Saved data entries
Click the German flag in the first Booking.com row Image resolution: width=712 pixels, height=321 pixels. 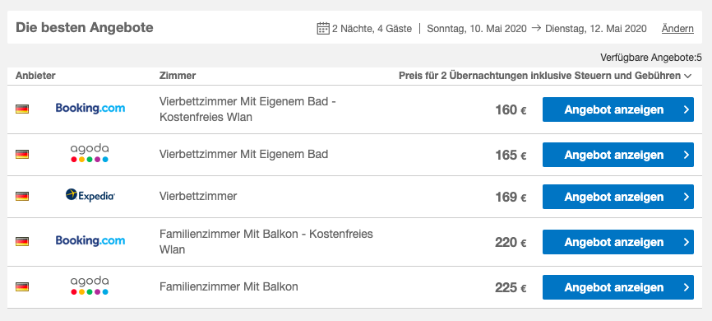pos(22,109)
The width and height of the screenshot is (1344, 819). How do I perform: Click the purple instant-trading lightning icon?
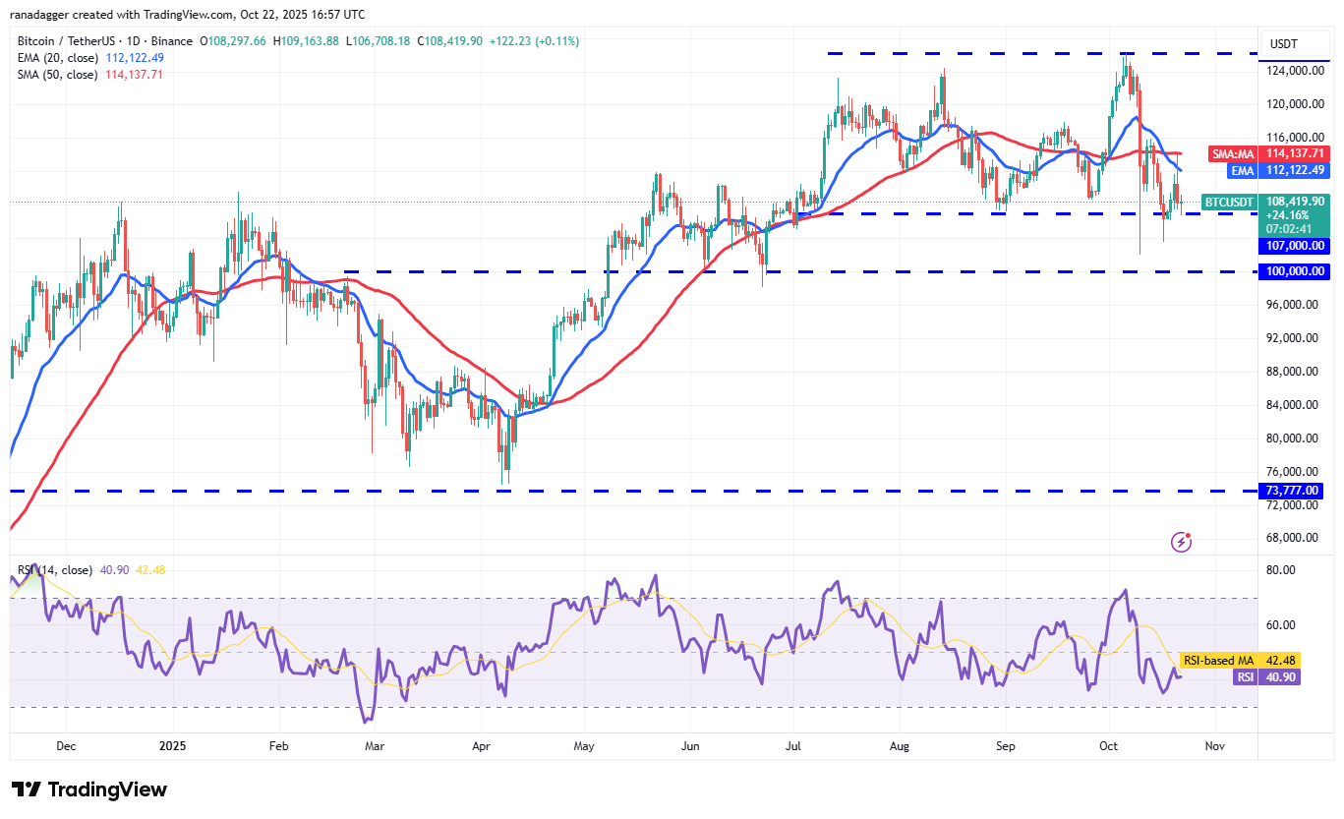pos(1181,542)
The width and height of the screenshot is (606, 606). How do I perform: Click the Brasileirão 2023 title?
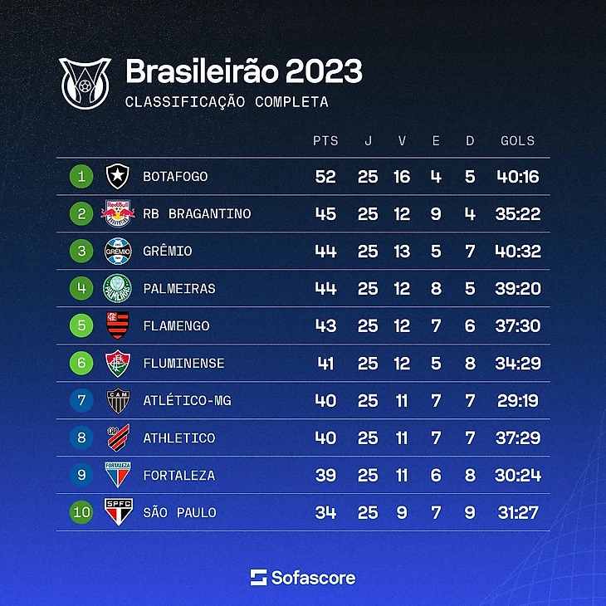[x=244, y=71]
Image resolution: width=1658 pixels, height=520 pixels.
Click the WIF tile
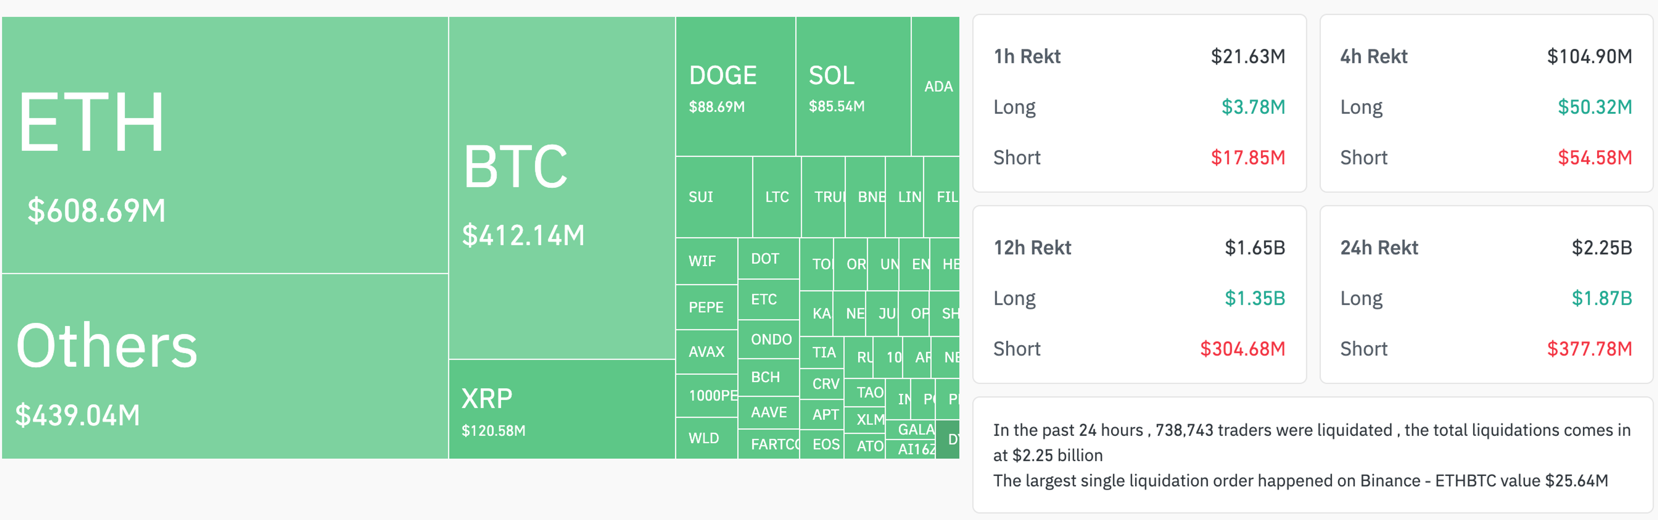(x=707, y=261)
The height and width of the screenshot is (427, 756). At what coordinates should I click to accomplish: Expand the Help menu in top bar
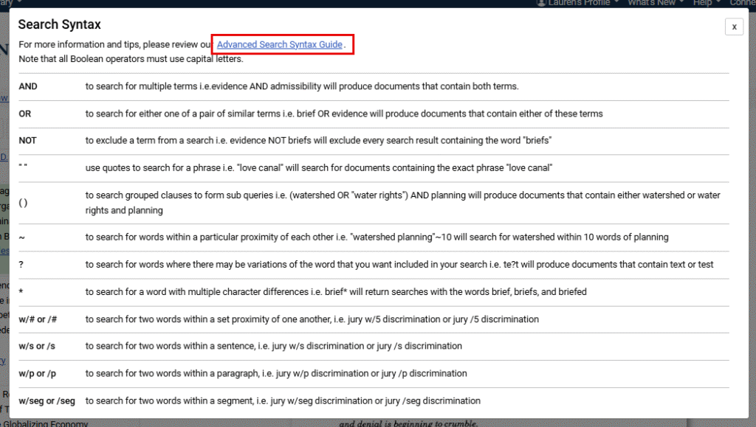(x=706, y=3)
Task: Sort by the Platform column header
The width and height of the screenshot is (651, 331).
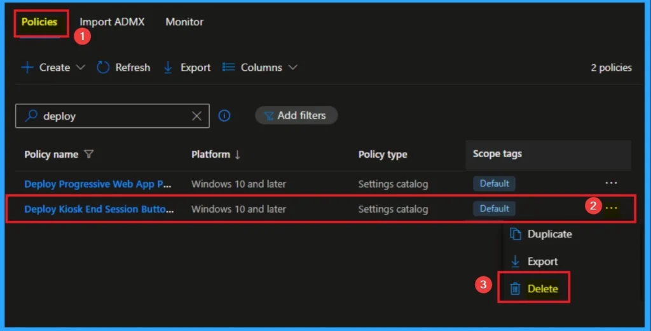Action: pos(216,154)
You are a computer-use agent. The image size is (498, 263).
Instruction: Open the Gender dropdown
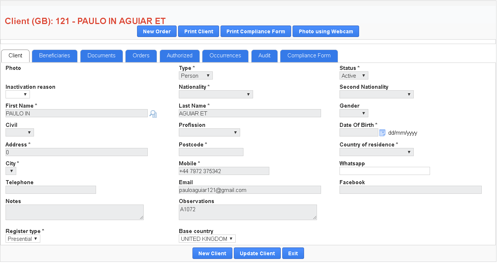click(x=354, y=114)
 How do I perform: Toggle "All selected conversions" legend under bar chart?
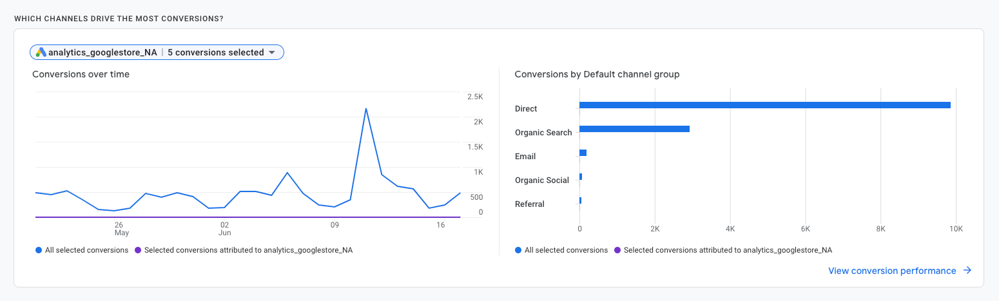[566, 250]
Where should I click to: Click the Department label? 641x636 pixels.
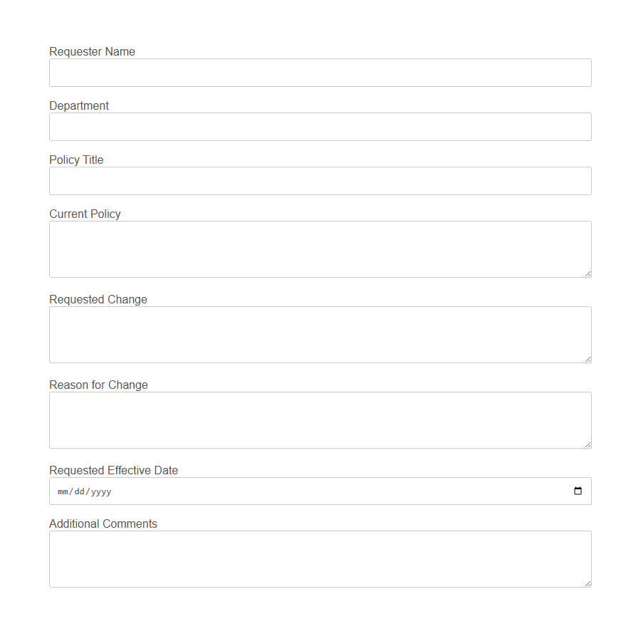point(79,105)
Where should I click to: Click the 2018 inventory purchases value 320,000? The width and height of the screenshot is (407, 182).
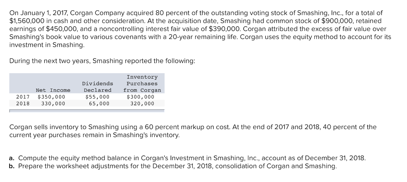coord(142,103)
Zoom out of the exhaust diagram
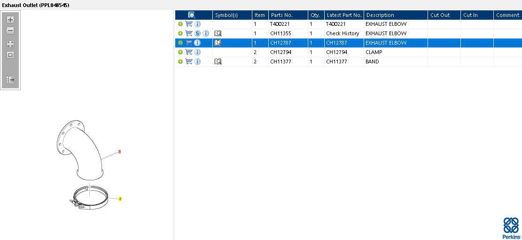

Task brief:
Each line from the one with "Where should I click to: Click the Department" through the final line of the records must be copied exactly, with no pictures and no additional lines.

Response to this task:
Where should I click to: Click the Department label? 641x636 pixels.
point(79,105)
Where should I click to: Click the 2018 inventory purchases value 320,000? The width and height of the screenshot is (407, 182).
coord(142,103)
Zoom out of the exhaust diagram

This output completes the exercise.